Un retard d’une heure et quart à réaliser une césarienne a causé une perte de chance de 50 % d’éviter le décès d’un enfant

Décision de justice

CAA Toulouse, 2e chambre – N° 22TL21732 – Consorts N. – 24 septembre 2024 – C

Juridiction : CAA Toulouse

Numéro de la décision : 22TL21732

Date de la décision : 24 septembre 2024

Code de publication : C

Index

Rubriques

Responsabilité de la puissance publique

Texte

Résumé

Dans le cas où la faute commise lors de la prise en charge ou du traitement d’un patient dans un établissement public hospitalier a compromis ses chances d’obtenir une amélioration de son état de santé ou d’échapper à son aggravation, le préjudice résultant directement de la faute commise par l’établissement et qui doit être intégralement réparé n’est pas le dommage corporel constaté, mais la perte de chance d’éviter que ce dommage soit advenu. La réparation qui incombe à l’hôpital doit alors être évaluée à une fraction du dommage corporel déterminée en fonction de l’ampleur de la chance perdue.

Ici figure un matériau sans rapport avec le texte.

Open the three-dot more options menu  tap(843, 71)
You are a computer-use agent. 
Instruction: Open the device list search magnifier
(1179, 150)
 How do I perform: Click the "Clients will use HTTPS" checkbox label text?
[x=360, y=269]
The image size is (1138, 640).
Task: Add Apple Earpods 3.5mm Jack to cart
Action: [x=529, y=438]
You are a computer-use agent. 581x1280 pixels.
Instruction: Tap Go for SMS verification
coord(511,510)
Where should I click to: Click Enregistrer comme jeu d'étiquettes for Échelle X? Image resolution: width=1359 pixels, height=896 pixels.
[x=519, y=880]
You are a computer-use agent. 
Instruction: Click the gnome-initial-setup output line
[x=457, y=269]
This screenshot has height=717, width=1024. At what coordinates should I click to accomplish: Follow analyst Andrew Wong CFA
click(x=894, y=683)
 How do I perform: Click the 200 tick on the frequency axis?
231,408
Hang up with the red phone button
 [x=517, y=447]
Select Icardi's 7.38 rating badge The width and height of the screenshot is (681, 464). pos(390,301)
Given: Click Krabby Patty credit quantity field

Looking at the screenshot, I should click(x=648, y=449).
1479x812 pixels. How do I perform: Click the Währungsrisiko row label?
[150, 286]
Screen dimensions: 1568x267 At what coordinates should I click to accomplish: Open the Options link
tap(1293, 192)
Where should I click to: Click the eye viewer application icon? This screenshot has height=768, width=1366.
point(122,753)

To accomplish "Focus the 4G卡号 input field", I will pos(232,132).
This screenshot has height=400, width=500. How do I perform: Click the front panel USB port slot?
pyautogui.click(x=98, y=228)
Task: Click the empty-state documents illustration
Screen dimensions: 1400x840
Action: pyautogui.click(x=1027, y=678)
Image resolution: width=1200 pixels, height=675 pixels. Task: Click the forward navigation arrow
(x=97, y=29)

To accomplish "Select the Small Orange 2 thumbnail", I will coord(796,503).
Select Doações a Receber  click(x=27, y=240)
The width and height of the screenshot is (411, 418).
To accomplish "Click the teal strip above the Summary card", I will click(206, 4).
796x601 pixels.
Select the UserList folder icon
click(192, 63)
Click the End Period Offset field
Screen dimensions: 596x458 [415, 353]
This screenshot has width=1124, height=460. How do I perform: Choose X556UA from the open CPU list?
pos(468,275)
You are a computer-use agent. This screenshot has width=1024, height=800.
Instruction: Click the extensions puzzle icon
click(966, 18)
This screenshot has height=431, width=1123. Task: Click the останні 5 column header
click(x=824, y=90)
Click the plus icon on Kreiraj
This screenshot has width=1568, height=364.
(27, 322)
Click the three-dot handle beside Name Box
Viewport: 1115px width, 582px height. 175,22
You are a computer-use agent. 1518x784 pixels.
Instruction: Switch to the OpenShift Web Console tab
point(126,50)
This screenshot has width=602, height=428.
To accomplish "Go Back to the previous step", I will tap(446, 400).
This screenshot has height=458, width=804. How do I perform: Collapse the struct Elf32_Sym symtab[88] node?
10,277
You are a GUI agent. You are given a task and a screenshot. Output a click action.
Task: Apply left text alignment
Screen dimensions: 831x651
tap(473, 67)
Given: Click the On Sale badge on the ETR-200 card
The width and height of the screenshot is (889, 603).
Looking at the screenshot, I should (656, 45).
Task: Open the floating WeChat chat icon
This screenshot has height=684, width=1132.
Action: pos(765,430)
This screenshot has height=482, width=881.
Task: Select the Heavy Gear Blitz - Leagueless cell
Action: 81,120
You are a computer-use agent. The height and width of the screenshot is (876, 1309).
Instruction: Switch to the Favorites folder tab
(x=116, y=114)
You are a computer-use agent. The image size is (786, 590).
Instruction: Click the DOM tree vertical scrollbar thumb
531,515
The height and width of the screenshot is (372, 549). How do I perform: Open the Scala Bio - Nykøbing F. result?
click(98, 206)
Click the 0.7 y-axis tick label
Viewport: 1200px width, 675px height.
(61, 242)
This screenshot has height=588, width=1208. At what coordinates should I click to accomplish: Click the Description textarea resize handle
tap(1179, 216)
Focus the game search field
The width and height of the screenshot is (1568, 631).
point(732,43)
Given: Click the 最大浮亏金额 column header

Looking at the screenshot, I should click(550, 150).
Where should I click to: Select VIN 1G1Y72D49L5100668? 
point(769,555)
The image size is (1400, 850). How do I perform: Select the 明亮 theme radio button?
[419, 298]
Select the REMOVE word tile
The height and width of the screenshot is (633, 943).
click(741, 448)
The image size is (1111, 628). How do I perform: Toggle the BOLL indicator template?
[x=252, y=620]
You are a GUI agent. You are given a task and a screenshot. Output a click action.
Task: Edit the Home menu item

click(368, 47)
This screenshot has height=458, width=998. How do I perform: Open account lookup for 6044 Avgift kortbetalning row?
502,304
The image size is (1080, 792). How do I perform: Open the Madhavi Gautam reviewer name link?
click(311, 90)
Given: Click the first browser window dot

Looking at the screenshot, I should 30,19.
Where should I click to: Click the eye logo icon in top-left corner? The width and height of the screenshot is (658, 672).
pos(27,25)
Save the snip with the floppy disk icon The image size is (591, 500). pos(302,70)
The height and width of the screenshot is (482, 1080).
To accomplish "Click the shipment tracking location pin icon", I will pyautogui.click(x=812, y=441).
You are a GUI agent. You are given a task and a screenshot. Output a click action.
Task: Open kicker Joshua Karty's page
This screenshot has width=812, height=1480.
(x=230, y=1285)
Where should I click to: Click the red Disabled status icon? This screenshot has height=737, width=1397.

Dès le début de son enregistrement le 20 mars 2014 à 20 heures 03, le rythme cardiaque du fœtus de Mme X était peu oscillant. A 20 heures 40, le médecin a décidé d’en prolonger l’observation avant de prendre une éventuelle décision d’extraction. Rappelé par la sage-femme à 22 heures compte tenu de l’aggravation du rythme cardiaque du fœtus, le médecin a alors décidé du percement de la poche des eaux. Cet acte médical, qui a été reporté à 23 heures 15 dès lors qu’une autre parturiente était déjà prise en charge par la sage-femme en salle de naissance, a révélé un liquide amniotique méconial, conduisant à pratiquer une césarienne en urgence, aux alentours de 23 heures 30. L’enfant a ensuite été transféré en réanimation pédiatrique où il est toutefois décédé, le 1er avril 2014, des lésions neurologiques provoquées par une anoxo-ischémie.

Il résulte des éléments d’information de l’expertise médicale que l’altération du rythme cardiaque fœtal a été observée dès le début de l’hospitalisation de Mme X et que celle-ci était venue consulter pour des contractions survenues depuis environ douze heures. La circonstance que la fiche de consultation prénatale versée au débat fasse mention d’une contraction toutes les cinq minutes à partir de 14 heures n’est pas de nature à infirmer le précédent constat. Alors que l’aggravation du rythme cardiaque fœtal constatée à compter de 22 heures imposait une extraction en urgence, ainsi d’ailleurs que l’avait décidé le médecin, le retard de prise en charge de 75 minutes pour réaliser la rupture de la poche des eaux, aggravant l’hypoxie fœtale, a ainsi compromis les chances de l’enfant d’obtenir une amélioration de son état de santé ou d’échapper à son aggravation. Au regard de l’ensemble des éléments d’information du dossier, la cour, à la suite des premiers juges, a regardé comme établi l’existence d’un état antérieur d’hypoxie et a fixé le taux de perte de chance subi par l’enfant à 50 %.